#### Material supplied:
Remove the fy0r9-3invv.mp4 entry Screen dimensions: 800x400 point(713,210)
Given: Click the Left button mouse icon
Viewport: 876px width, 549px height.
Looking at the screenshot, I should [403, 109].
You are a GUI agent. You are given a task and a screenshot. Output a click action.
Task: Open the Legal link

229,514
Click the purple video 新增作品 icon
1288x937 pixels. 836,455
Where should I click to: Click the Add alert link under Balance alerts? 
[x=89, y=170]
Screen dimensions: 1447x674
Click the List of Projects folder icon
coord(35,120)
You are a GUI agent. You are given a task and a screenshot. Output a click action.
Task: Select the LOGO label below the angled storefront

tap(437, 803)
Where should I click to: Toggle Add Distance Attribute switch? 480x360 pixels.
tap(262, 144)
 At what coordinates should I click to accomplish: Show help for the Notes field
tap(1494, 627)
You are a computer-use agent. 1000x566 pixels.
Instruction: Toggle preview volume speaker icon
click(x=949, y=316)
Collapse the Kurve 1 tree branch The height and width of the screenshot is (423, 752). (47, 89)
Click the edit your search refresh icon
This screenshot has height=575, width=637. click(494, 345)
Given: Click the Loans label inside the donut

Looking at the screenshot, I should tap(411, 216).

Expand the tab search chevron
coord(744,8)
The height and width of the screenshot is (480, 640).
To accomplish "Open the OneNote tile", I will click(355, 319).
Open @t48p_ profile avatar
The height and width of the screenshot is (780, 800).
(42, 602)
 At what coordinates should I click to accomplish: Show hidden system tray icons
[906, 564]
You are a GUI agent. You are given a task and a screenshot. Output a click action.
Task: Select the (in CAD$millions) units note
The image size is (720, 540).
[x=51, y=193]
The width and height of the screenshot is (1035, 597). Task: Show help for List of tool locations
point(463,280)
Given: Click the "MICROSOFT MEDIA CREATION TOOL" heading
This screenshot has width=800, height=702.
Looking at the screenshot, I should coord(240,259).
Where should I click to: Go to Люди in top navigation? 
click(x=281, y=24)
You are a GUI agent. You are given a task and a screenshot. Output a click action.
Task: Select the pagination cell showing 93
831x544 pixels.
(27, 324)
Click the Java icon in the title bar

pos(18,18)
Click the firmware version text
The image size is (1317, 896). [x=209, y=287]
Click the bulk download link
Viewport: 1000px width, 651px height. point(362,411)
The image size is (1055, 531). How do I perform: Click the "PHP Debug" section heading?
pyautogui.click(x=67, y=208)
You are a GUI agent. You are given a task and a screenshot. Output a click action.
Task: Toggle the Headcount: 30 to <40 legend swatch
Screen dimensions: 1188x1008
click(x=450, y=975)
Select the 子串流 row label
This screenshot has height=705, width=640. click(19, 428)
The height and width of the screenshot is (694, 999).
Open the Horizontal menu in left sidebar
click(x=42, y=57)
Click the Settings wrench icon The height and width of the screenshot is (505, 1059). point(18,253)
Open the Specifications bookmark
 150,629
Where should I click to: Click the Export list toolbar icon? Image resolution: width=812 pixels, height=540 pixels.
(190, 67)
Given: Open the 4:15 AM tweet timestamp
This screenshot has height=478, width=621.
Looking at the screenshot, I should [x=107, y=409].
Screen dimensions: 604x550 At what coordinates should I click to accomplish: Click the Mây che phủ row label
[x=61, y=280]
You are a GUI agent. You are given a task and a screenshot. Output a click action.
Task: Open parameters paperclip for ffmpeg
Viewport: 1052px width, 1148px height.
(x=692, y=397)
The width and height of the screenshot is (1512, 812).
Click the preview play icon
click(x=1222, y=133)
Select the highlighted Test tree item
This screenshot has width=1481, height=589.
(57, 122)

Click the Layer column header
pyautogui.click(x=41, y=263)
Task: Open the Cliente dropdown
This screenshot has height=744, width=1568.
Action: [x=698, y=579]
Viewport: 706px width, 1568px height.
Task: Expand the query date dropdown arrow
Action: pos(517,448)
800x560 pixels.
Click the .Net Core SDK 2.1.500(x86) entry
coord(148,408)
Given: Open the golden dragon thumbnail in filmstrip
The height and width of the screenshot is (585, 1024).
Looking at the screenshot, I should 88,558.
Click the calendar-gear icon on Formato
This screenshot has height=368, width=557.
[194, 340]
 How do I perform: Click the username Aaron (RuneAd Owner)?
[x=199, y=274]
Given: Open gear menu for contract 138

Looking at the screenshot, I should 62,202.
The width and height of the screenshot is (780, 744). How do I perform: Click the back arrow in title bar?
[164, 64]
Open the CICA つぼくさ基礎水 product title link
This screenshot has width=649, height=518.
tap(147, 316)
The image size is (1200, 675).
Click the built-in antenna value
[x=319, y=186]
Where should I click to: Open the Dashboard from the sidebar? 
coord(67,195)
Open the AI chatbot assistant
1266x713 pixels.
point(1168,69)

#### Problem:
Please restate every record above word for word.

#### Worked solution:
Remove the fy0r9-3invv.mp4 entry Screen dimensions: 800x400 point(713,210)
Given: Click the Left button mouse icon
Viewport: 876px width, 549px height.
Looking at the screenshot, I should [403, 109].
You are a GUI agent. You are given a task and a screenshot. Output a click action.
Task: Open the Legal link

229,514
Click the purple video 新增作品 icon
1288x937 pixels. 836,455
Where should I click to: Click the Add alert link under Balance alerts? 
[x=89, y=170]
Screen dimensions: 1447x674
Click the List of Projects folder icon
coord(35,120)
You are a GUI agent. You are given a task and a screenshot. Output a click action.
Task: Select the LOGO label below the angled storefront

tap(437, 803)
Where should I click to: Toggle Add Distance Attribute switch? 480x360 pixels.
tap(262, 144)
 At what coordinates should I click to accomplish: Show help for the Notes field
tap(1494, 627)
You are a computer-use agent. 1000x566 pixels.
Instruction: Toggle preview volume speaker icon
click(x=949, y=316)
Collapse the Kurve 1 tree branch The height and width of the screenshot is (423, 752). (47, 89)
Click the edit your search refresh icon
This screenshot has height=575, width=637. click(494, 345)
Given: Click the Loans label inside the donut

Looking at the screenshot, I should tap(411, 216).

Expand the tab search chevron
coord(744,8)
The height and width of the screenshot is (480, 640).
To accomplish "Open the OneNote tile", I will click(355, 319).
Open @t48p_ profile avatar
The height and width of the screenshot is (780, 800).
(42, 602)
 At what coordinates should I click to accomplish: Show hidden system tray icons
[906, 564]
You are a GUI agent. You are given a task and a screenshot. Output a click action.
Task: Select the (in CAD$millions) units note
The image size is (720, 540).
[x=51, y=193]
The width and height of the screenshot is (1035, 597). Task: Show help for List of tool locations
point(463,280)
Given: Click the "MICROSOFT MEDIA CREATION TOOL" heading
This screenshot has width=800, height=702.
Looking at the screenshot, I should coord(240,259).
Where should I click to: Go to Люди in top navigation? 
click(x=281, y=24)
You are a GUI agent. You are given a task and a screenshot. Output a click action.
Task: Select the pagination cell showing 93
831x544 pixels.
(27, 324)
Click the Java icon in the title bar

pos(18,18)
Click the firmware version text
The image size is (1317, 896). [x=209, y=287]
Click the bulk download link
Viewport: 1000px width, 651px height. point(362,411)
The image size is (1055, 531). How do I perform: Click the "PHP Debug" section heading?
pyautogui.click(x=67, y=208)
You are a GUI agent. You are given a task and a screenshot. Output a click action.
Task: Toggle the Headcount: 30 to <40 legend swatch
Screen dimensions: 1188x1008
click(x=450, y=975)
Select the 子串流 row label
This screenshot has height=705, width=640. click(19, 428)
The height and width of the screenshot is (694, 999).
Open the Horizontal menu in left sidebar
click(x=42, y=57)
Click the Settings wrench icon The height and width of the screenshot is (505, 1059). point(18,253)
Open the Specifications bookmark
 150,629
Where should I click to: Click the Export list toolbar icon? Image resolution: width=812 pixels, height=540 pixels.
(190, 67)
Given: Open the 4:15 AM tweet timestamp
This screenshot has height=478, width=621.
Looking at the screenshot, I should [x=107, y=409].
Screen dimensions: 604x550 At what coordinates should I click to accomplish: Click the Mây che phủ row label
[x=61, y=280]
You are a GUI agent. You are given a task and a screenshot. Output a click action.
Task: Open parameters paperclip for ffmpeg
Viewport: 1052px width, 1148px height.
(x=692, y=397)
The width and height of the screenshot is (1512, 812).
Click the preview play icon
click(x=1222, y=133)
Select the highlighted Test tree item
This screenshot has width=1481, height=589.
(57, 122)

Click the Layer column header
pyautogui.click(x=41, y=263)
Task: Open the Cliente dropdown
This screenshot has height=744, width=1568.
Action: [x=698, y=579]
Viewport: 706px width, 1568px height.
Task: Expand the query date dropdown arrow
Action: pos(517,448)
800x560 pixels.
Click the .Net Core SDK 2.1.500(x86) entry
coord(148,408)
Given: Open the golden dragon thumbnail in filmstrip
The height and width of the screenshot is (585, 1024).
Looking at the screenshot, I should 88,558.
Click the calendar-gear icon on Formato
This screenshot has height=368, width=557.
[194, 340]
 How do I perform: Click the username Aaron (RuneAd Owner)?
[x=199, y=274]
Given: Open gear menu for contract 138

Looking at the screenshot, I should 62,202.
The width and height of the screenshot is (780, 744). How do I perform: Click the back arrow in title bar?
[164, 64]
Open the CICA つぼくさ基礎水 product title link
This screenshot has width=649, height=518.
tap(147, 316)
The image size is (1200, 675).
Click the built-in antenna value
[x=319, y=186]
Where should I click to: Open the Dashboard from the sidebar? 
coord(67,195)
Open the AI chatbot assistant
1266x713 pixels.
point(1168,69)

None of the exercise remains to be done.